● **Apply what you read**:
1. Answer these questions using the Greek recipes text:
(a) Which cheese goes on top of the egg dish before it is served?
(b) About how long are the pork cubes fried?
(c) In which region is stroto traditionally made for engagements and weddings?
2. Pick up the Greek recipes text at the point where it ends and keep writing it.

● **Text section**:
Pour in the beaten eggs and stir with a wooden spoon, so that the ingredients combine as you would scramble eggs. Cook until the eggs are cooked. Feel free to add any kind of herbs you wish, like Greek dried oregano, basil, mint, or fresh dill.
Top with the feta cheese and serve, while still warm, with bread and tsigaridia, recipe follows.
1 pound pork belly
2 tablespoons Greek extra virgin olive oil for frying
Juice of 1 lemon
1 tablespoon Greek dried oregano
Greek sea salt and freshly ground black pepper to taste
Rinse the pork belly in cold water. Using a sharp knife, remove the thick pork skin on the one side, or have the butcher remove it for you. Cut the pork belly into 1-inch cubes. Heat the olive oil under medium heat, and add the pork cubes. Fry until cooked-through and golden brown, about 10 minutes. Stirring occasionally. Just before they’re ready, add the salt and pepper, oregano, and lemon juice. Stir to combine well. Remove from heat, and transfer the cubes to a plate lined with paper towels to soak up any excess oil. (without taking much of the oil with you). Serve hot with kagiana or with fries and tzatziki.
Stroto is a type of baklava made traditionally for engagements and weddings in Ilia in Western Greece. The phyllo dough, the walnuts, and the sweet taste symbolized the sweet, fertile beginnings, but also the continuation of the couple’s sweet, new life together.

● **Records from a data source**:
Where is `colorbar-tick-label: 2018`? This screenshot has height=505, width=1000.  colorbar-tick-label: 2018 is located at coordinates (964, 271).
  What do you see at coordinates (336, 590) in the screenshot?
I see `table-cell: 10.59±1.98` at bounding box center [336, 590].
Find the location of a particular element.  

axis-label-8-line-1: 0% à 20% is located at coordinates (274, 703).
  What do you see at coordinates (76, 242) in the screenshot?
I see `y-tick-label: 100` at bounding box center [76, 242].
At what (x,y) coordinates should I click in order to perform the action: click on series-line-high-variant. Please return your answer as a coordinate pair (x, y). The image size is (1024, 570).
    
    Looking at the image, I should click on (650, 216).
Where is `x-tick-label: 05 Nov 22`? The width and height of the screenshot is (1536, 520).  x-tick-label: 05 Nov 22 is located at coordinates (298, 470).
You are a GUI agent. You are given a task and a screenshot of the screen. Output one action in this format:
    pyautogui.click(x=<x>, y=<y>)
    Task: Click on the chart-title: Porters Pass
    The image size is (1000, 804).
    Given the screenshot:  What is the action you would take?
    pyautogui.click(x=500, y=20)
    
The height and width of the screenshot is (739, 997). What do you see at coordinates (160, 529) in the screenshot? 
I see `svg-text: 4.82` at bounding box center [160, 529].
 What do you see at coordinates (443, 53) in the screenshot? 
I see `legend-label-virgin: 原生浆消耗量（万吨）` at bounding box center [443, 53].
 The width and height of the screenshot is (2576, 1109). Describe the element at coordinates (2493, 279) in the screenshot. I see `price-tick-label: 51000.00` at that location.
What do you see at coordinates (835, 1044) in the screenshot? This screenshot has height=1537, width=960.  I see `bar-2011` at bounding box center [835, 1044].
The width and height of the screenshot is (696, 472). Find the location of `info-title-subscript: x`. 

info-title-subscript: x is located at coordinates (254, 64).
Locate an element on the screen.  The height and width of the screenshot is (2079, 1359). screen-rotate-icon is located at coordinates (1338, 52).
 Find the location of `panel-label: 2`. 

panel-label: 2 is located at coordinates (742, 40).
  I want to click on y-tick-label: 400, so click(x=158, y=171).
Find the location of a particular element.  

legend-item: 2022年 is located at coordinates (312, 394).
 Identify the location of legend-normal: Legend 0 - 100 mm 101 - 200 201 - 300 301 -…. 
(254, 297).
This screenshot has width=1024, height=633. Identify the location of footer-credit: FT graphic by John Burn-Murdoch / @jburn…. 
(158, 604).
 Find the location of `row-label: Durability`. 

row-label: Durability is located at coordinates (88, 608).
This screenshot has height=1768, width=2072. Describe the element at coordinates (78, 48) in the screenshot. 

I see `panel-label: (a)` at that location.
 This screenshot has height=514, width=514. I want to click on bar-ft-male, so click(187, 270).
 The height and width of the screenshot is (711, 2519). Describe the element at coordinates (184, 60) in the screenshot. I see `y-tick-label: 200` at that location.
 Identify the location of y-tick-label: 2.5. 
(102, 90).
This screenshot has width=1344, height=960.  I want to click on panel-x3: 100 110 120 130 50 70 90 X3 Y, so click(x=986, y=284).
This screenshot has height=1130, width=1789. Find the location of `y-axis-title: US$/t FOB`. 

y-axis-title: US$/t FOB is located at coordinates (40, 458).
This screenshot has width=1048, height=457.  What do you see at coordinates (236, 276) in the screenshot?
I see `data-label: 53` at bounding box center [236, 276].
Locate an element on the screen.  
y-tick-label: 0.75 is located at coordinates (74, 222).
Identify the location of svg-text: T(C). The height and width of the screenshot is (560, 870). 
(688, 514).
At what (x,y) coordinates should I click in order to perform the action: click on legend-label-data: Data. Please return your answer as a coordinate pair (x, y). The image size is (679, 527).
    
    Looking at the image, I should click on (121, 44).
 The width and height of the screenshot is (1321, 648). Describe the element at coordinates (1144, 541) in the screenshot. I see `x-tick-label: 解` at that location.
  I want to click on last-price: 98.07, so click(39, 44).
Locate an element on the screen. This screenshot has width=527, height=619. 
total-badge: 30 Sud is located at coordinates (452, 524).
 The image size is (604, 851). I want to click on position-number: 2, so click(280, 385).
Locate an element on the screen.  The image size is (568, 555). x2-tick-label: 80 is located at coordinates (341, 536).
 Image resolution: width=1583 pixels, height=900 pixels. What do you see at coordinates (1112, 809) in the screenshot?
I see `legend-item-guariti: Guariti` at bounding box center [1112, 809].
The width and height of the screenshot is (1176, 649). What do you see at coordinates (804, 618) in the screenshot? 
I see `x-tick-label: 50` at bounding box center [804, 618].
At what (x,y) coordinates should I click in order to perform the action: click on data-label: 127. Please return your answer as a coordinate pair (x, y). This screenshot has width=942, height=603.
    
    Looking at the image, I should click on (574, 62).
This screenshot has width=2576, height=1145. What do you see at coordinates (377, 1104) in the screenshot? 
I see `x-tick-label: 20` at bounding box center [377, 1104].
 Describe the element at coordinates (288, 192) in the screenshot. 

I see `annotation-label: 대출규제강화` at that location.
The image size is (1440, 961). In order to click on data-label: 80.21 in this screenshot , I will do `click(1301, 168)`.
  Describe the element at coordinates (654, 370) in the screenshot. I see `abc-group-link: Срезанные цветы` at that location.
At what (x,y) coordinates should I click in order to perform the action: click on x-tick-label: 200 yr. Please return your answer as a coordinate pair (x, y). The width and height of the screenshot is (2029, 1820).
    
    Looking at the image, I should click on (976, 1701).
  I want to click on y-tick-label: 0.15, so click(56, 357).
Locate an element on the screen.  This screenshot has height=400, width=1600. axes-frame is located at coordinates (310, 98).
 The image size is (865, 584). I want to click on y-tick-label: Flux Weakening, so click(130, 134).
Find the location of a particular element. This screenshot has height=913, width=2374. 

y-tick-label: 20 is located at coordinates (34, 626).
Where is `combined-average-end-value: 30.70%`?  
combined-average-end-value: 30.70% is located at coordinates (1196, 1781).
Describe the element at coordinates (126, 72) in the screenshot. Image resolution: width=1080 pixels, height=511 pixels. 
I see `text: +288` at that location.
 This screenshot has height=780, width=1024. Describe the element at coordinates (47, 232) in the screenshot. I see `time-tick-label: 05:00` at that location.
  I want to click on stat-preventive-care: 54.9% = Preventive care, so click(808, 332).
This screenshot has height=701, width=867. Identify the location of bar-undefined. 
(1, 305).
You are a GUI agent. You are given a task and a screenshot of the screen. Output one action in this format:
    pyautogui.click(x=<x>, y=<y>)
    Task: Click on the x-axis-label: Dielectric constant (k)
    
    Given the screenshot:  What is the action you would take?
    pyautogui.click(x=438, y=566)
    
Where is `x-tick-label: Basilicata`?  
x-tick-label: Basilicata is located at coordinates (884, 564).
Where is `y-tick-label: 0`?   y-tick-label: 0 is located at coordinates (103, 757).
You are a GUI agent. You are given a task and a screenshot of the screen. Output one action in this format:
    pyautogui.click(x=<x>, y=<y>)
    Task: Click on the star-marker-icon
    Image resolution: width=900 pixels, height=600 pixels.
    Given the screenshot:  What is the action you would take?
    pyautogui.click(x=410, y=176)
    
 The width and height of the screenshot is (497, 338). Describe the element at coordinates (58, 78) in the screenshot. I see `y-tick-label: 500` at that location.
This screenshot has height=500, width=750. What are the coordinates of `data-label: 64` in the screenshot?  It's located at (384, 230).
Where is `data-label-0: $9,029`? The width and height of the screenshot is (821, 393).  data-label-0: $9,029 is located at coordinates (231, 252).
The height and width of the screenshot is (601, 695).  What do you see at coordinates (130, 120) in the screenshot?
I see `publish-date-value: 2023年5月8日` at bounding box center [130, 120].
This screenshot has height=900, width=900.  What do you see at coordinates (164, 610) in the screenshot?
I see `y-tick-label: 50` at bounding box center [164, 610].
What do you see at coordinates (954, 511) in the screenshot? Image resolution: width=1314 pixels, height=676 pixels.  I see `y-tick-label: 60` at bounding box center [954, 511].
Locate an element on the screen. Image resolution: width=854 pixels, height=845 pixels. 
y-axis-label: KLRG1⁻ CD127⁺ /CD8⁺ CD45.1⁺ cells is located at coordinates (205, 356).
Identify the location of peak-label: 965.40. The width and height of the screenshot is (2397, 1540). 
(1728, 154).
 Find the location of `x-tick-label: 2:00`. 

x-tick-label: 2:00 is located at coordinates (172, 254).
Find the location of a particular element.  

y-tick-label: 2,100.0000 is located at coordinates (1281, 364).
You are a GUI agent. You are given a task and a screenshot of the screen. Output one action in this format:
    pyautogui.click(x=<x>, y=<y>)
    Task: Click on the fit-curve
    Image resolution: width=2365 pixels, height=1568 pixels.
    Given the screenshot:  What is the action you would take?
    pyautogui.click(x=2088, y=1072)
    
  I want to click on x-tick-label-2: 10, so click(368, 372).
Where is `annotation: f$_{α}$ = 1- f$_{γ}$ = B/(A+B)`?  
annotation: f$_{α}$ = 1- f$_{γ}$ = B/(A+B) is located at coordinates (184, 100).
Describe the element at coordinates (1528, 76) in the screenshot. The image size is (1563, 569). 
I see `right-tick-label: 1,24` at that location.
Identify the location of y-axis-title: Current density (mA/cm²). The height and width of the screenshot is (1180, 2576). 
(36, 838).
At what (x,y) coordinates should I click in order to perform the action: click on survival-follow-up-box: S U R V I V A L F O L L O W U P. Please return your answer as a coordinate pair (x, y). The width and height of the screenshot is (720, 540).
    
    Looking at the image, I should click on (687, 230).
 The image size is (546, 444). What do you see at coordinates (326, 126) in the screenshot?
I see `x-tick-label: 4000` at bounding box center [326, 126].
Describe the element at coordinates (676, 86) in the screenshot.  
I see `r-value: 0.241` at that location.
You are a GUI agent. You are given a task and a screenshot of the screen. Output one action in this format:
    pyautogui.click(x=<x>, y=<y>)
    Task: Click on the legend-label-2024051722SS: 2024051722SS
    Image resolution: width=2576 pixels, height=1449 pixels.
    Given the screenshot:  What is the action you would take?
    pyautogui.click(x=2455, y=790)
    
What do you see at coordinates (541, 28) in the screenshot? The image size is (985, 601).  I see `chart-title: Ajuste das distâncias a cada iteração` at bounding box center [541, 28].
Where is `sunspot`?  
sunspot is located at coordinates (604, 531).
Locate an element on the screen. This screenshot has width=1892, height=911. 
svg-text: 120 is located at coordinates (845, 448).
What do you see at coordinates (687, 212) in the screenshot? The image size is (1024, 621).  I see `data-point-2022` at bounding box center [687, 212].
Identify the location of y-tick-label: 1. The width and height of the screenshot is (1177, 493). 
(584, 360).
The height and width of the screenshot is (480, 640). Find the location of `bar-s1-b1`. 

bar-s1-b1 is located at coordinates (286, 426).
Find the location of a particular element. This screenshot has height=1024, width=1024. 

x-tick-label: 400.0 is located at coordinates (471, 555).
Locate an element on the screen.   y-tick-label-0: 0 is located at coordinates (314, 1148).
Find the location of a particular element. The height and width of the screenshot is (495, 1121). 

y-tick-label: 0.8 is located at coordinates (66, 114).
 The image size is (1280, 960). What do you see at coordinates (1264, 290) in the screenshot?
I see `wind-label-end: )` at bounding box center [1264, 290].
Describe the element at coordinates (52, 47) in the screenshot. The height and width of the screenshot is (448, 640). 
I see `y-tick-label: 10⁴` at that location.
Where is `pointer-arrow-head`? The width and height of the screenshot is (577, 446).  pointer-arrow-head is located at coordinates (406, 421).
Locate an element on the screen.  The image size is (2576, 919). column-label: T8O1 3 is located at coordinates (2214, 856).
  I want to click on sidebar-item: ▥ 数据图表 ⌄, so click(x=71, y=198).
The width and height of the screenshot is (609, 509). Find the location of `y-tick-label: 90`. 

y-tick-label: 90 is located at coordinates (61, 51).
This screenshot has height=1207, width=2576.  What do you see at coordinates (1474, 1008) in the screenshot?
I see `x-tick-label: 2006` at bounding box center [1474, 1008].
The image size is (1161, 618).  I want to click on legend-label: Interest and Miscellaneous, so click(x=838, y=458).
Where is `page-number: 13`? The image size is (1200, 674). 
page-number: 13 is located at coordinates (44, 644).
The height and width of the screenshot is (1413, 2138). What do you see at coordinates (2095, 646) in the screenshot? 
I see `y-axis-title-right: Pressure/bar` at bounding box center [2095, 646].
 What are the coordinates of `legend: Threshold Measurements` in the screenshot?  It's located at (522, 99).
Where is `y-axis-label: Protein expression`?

● **Outputs in order**:
1.
(a) Feta cheese.
(b) About 10 minutes.
(c) Ilia, in Western Greece.

2.
In the past, the women would roll out homemade phyllo dough and each sheet of the 8-10 that would be used in the recipe would be oiled and sprinkled with a mixture of finely chopped walnuts, sugar, cinnamon, cloves, bread crumbs, and a drizzle of olive oil. In the pan, the stroto would be scored into diamond shapes and then baked in a wood-burning oven. After baking until golden brown, honey syrup would be added to soak into the stroto. Today, store-bought phyllo is used, one sheet at a time sprinkled with the same filling. The phyllo is rolled up around the filling, then it is cut into pieces of equal size which are transferred to a baking sheet, and baked in the oven until golden. Syrup is then poured over the baked pieces of stroto in the pan and set aside to soak up the sweetness.
1 pound store-bought phyllo dough
For the filling:
2 cups finely chopped walnuts
2 tablespoons sugar
1 teaspoon ground cinnamon
1/2 teaspoon ground cloves
1/4 cup fine, plain breadcrumbs
1 tablespoon Greek extra virgin olive oil, plus additional for brushing
For the syrup:
2 cups honey
2 cups sugar
2 cups water
1 (2-inch) cinnamon stick
4-5 whole cloves
In a mixing bowl, stir together the ingredients for the filling- the walnuts, sugar, cinnamon, cloves, breadcrumbs, and 1 tablespoon olive oil- and set aside. To make the traditional version, brush a 13 by 9-inch baking pan with some olive oil and place the first sheet of phyllo in the pan and brush lightly with olive oil, sprinkle with some of the filling, then place the next sheet of phyllo, brush with oil and repeat the sprinkling with filling, until 8-10 sheets of phyllo are used brush the top layer with some of the olive oil and score the stroto into diamond shapes. Bake in a preheated 350-degree F oven until golden brown about 30-40 minutes. While the stroto is baking, prepare the syrup by bringing all the ingredients to a boil in a large, deep pot, and then simmering for about 5 minutes. Remove the cinnamon stick and the whole cloves from the syrup and pour the syrup over the stroto right after removing it from the oven. Set aside while the stroto absorbs the syrup. Allow to cool completely before serving.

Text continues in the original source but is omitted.